◆ Required work ◆
[A] Answer the following questions using the court opinion excerpt, each answer on its own line marked to match.
(i) On what date does Defendant contend Plaintiff terminated its subscriber agreement with Infinex?
(ii) Which counts does Defendant argue are preempted by the AUTSA claim?
(iii) According to Plaintiff, what is it enough to allege at this stage?
[B] Retype the court opinion excerpt from "Defendant's argument is" to "Doc. 17 at 11.)" with no changes.

◆ Document section ◆
***

Defendant's argument is unavailing because it ignores the latter part of the language in § 8(c). Even if Plaintiff terminated its subscriber agreement with Infinex on June 24, 2022, as Defendant contends, and Plaintiff continued to offer investment products after the termination (Doc. 1 ¶ 19), Defendant has not argued or shown Thomas continued to be employed or associated with Plaintiff at any relevant time, as required by the Agreement, to make § 8(c) inapplicable. Therefore, Defendant's argument on this matter fails.

D. Preemption

Defendant argues Counts III-VIII should be dismissed because they are preempted by the AUTSA claim. (Doc. 10 at 13.) Specifically, Defendant argues Counts III-VIII are preempted by AUTSA because they are all common law tort claims “based on, rooted in, or inescapably [dependent] on misappropriation of trade secrets.” (Id.; Doc. 17 at 11.)

Plaintiff argues “Defendant's preemption argument is not a proper basis to dismiss any of Plaintiff's common law causes of action at this stage in the litigation” because “whether confidential information Defendant is alleged to have taken falls within AUTSA's definition of ‘trade secret' does not hinge on a ‘claim's label,' but rather ‘on discovery and further litigation that has not yet occurred.'” (Doc. 14 at 13.) Plaintiff argues at this stage it is enough to allege there was other confidential and proprietary (non-tradesecret) information at issue. (Id.)

***

◆ Stored records ◆
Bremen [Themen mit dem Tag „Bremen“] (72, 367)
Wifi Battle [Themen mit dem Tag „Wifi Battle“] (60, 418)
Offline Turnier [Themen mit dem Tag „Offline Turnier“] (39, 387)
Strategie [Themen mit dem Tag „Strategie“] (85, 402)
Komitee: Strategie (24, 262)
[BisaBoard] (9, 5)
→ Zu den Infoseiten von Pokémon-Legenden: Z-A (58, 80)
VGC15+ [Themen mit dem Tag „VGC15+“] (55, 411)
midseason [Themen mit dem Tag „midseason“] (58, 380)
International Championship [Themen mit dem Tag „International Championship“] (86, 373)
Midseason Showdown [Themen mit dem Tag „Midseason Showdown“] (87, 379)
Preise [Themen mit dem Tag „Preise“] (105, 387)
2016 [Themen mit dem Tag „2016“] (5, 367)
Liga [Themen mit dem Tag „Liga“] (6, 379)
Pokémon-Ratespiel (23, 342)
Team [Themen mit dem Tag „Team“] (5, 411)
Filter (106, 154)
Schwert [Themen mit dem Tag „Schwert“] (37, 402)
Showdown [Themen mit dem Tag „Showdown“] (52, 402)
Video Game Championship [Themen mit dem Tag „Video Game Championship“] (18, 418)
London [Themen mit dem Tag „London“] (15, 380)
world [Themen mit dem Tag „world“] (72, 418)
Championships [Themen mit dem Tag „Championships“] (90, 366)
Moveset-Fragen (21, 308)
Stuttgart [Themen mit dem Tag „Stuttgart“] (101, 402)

***

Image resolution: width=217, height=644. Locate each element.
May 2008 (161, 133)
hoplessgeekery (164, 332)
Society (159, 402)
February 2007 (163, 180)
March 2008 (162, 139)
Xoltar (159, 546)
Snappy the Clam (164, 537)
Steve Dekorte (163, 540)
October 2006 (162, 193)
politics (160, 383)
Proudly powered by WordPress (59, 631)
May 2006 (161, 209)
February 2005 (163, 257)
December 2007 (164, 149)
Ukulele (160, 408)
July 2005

***

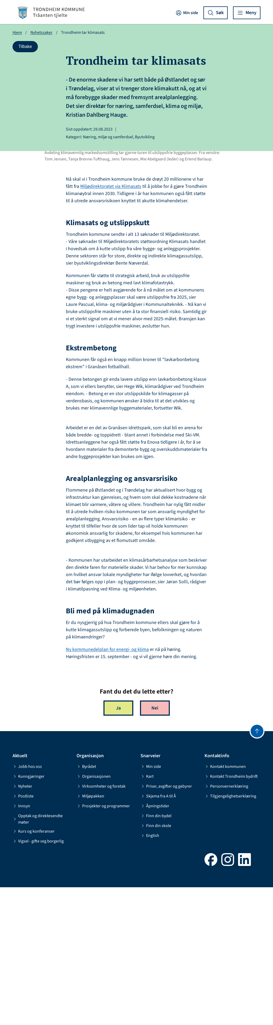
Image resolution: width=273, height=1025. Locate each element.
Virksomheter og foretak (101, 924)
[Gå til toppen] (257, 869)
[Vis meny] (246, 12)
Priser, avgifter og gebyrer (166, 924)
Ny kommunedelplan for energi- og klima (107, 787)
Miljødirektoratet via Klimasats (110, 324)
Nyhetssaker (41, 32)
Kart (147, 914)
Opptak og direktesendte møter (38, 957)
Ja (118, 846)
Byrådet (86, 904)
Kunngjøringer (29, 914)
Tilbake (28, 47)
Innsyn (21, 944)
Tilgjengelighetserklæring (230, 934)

***

◆ Full answers ◆
[A]
(i) June 24, 2022
(ii) Counts III-VIII
(iii) That there was other confidential and proprietary information at issue that was not a trade secret

[B]
Defendant's argument is unavailing because it ignores the latter part of the language in § 8(c). Even if Plaintiff terminated its subscriber agreement with Infinex on June 24, 2022, as Defendant contends, and Plaintiff continued to offer investment products after the termination (Doc. 1 ¶ 19), Defendant has not argued or shown Thomas continued to be employed or associated with Plaintiff at any relevant time, as required by the Agreement, to make § 8(c) inapplicable. Therefore, Defendant's argument on this matter fails.

D. Preemption

Defendant argues Counts III-VIII should be dismissed because they are preempted by the AUTSA claim. (Doc. 10 at 13.) Specifically, Defendant argues Counts III-VIII are preempted by AUTSA because they are all common law tort claims “based on, rooted in, or inescapably [dependent] on misappropriation of trade secrets.” (Id.; Doc. 17 at 11.)